I was told afterwards that the screams and explosions could be heard way over at the other side of the hospital. When I finally stag­gered out it was through a cere­monial arch of applauding doctors. Linda awaited me at the other end. She was beam­ing.

‘Do you think they’ll want my autograph?’ I muttered.

Meanwhile, back home the Molders were in deep trouble. They were plainly ill suited to one another. On one of his many business trips Hans-Joachim had started an affair with a waitress from a bar in Hamburg.

Heidi-Marie loved all the benefits of being a director’s wife. When her old man wasn't using it the company, chauffeur-driven, Mercedes 500 SE was at her beck and call. In it she went to her hairdresser in Cologne, her dressmaker in Dusseldorf and her villa in Marseille.

It was the chauffeur who kept her up to date with all the dirt on Hans-Joachim, so that Heidi-Marie knew all about his waitress friend by long-distance telephone a few minutes after they’d had their first illicit, adulterous, ruttish, hot, wet, tearing-at-clothes, writhing, screaming, biting, moaning bang up in the tart’s seedy little room. 

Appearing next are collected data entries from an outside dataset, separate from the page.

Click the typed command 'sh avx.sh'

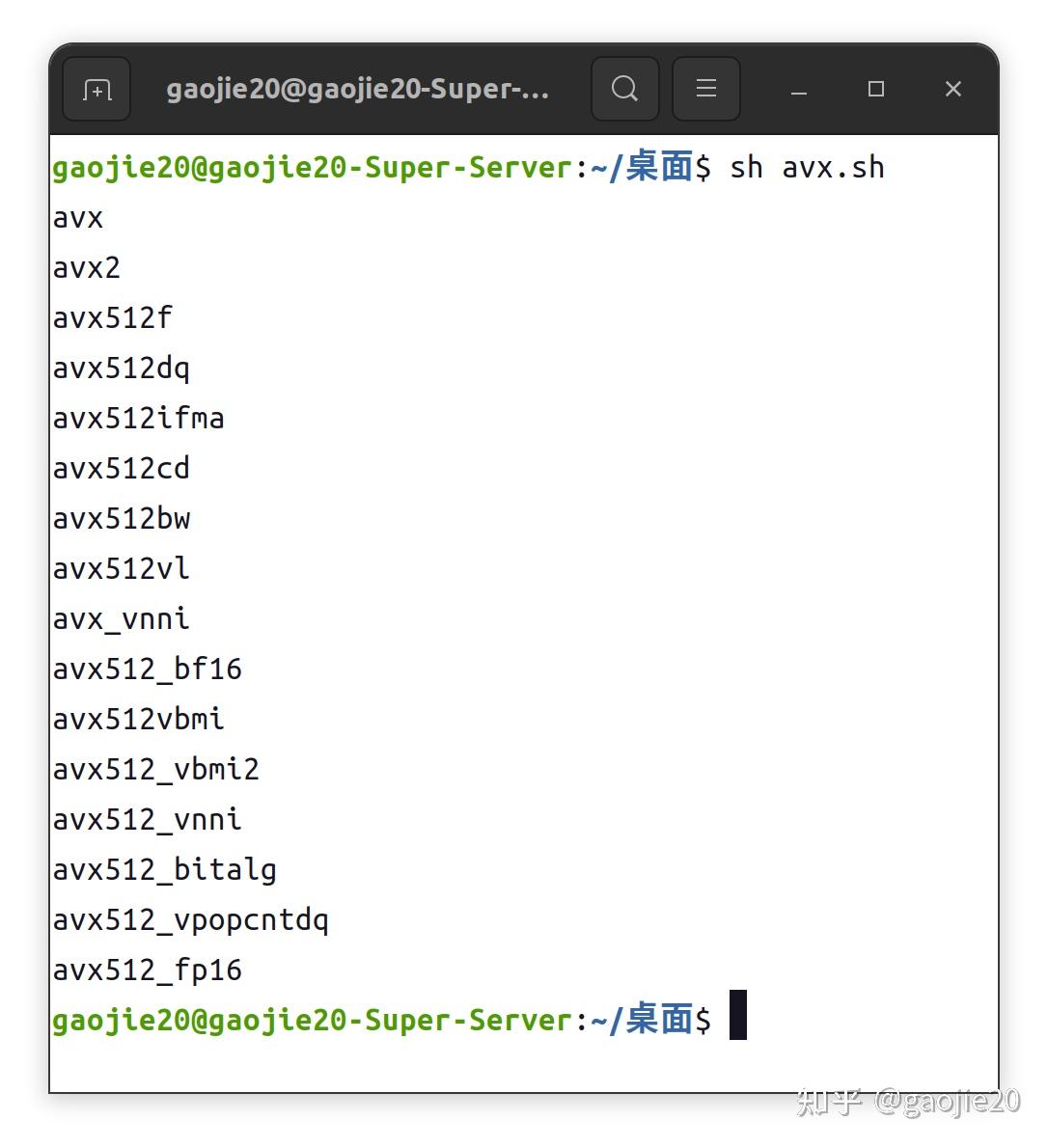[807, 168]
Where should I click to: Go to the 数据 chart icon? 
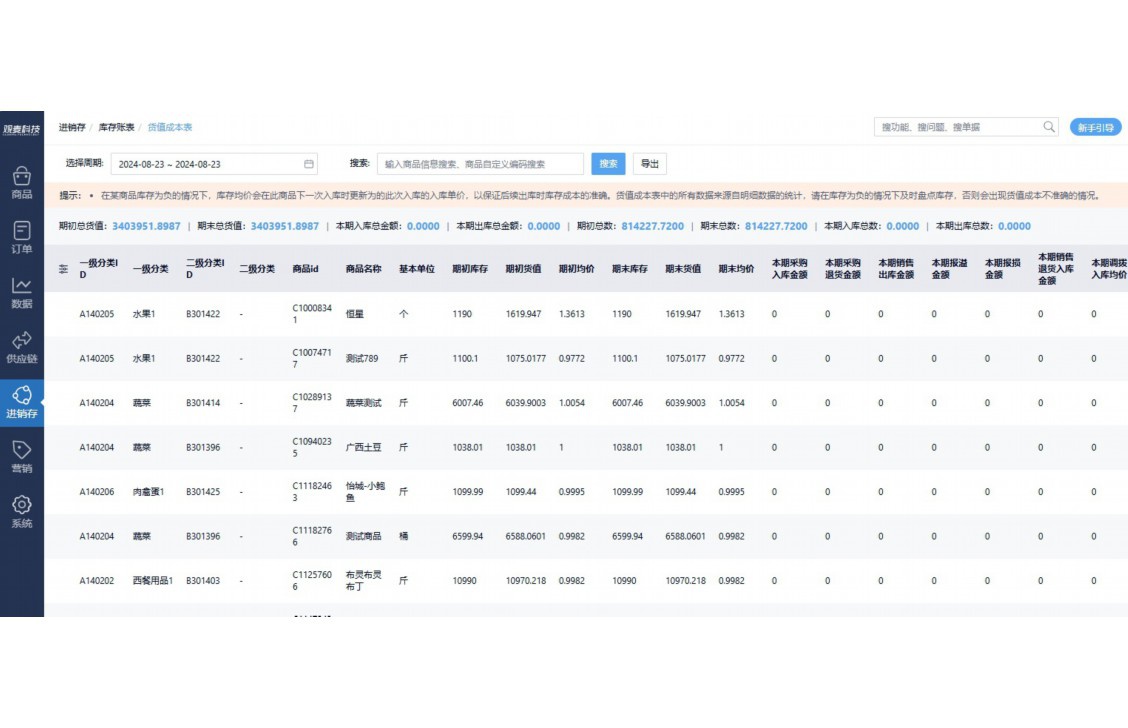click(22, 287)
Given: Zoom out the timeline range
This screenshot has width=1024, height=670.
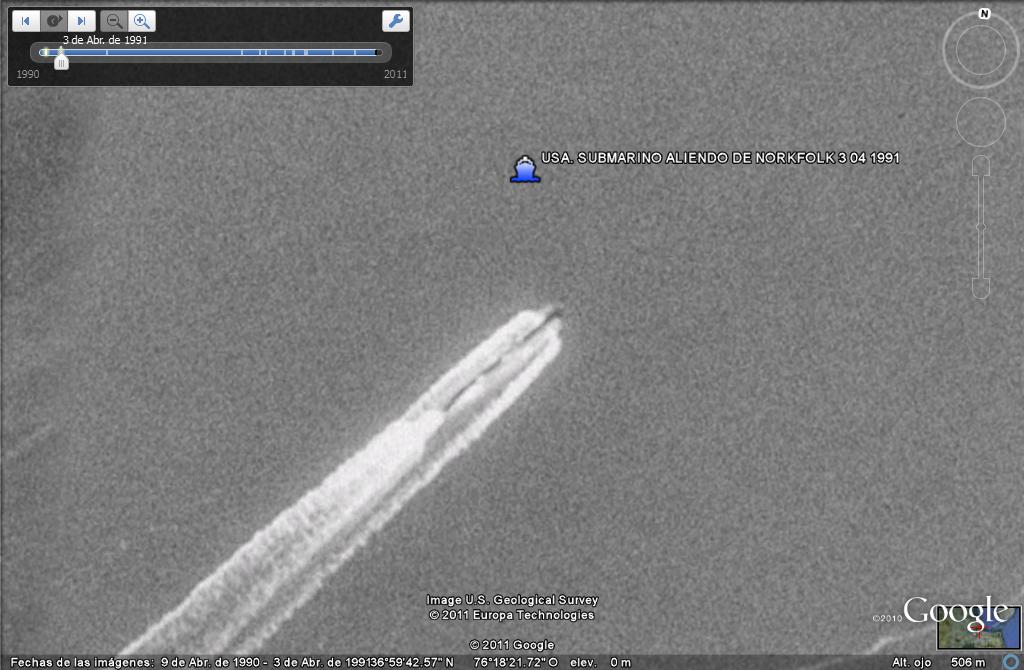Looking at the screenshot, I should (x=115, y=21).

Details were registered showing how often they had connected, and each event had been timed at an average of eleven minutes and twenty-seven seconds. Maybe Hans-Joachim liked to have his chauffeur in the room with him on such occasions, taking notes.

By the time I was fifty I could no longer play the trumpet properly. A dental operation saw to that. A specialist had tried to implant a back tooth in my lower jaw, something that he should never have attempted. During the operation he severed my Trigeminous nerve, and deadened the right half of my lower lip. I was no longer able to play high notes, my specialty, and had no lip endurance any more. I sued the man successfully, but had to settle for a lower figure than I may have been able to get from his insurance company, because it was almost impossible to prove most of the bookings I had lost.

Only Peter Herbolzheimer was able to provide definite evidence of lost dates and salaries. My wife Linda stepped into the breech, making a short speech as a witness in court which delighted the judge, and absolutely dumbfounded the opposing lawyers. Her short speech probably won the case for me.

During the case the judge said, 'How long can a trumpet player go on playing, anyway?' From the crowd of lawyers who had come along to hear the case a dry voice said, 'Miles Davis is 54.'

This raised a titter from everyone, including the judge, who was soon to be the Justice Minister for Saarland. I cleared my throat and said, '...and Louis Armstrong is 79.' That did it.

Right! On that note let’s go back to where it all started. Remem­ber—one thought, one decision, one tiny step in a different direction will change every­thing!

Back to Part One, with my Mum, Dad, Ken, Joan, and my oh–so–angry, jump–on–her–engagement–ring, take–away–my–mouth-organ, ever-irritable Aunty Flo.

Back to Part One, and the bombs.

Ah yes! The bombs.

Mustn’t forget them!

Should one of them hit me this time, nothing else in this book ever hap­pened.